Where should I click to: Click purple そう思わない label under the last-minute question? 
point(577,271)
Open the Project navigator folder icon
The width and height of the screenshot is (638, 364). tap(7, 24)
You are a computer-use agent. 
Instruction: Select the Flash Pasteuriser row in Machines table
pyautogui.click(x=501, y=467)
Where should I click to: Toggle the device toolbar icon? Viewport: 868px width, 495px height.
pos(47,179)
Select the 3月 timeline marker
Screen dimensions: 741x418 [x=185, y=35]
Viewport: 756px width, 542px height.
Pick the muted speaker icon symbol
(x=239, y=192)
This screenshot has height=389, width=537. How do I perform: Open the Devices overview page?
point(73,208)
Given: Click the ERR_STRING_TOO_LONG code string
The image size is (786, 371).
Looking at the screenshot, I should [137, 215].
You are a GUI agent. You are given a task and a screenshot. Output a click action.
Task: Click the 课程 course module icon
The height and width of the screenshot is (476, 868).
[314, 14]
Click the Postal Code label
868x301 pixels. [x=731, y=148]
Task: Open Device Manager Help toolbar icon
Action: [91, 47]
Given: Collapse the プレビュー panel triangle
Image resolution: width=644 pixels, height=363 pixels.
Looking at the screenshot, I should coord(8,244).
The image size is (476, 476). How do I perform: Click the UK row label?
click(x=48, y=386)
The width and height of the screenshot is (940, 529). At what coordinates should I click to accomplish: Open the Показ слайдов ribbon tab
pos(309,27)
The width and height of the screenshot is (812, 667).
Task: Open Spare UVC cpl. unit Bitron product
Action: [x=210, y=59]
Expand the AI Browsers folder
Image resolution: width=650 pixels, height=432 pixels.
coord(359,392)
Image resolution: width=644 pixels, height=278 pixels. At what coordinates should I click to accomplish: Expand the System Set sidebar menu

Work task ::
Set down, word for word, each line from the top of the records above through the line with "You are a computer-use agent.".

Your solution ::
Where should I click to: Click purple そう思わない label under the last-minute question? 
point(577,271)
Open the Project navigator folder icon
The width and height of the screenshot is (638, 364). tap(7, 24)
You are a computer-use agent. 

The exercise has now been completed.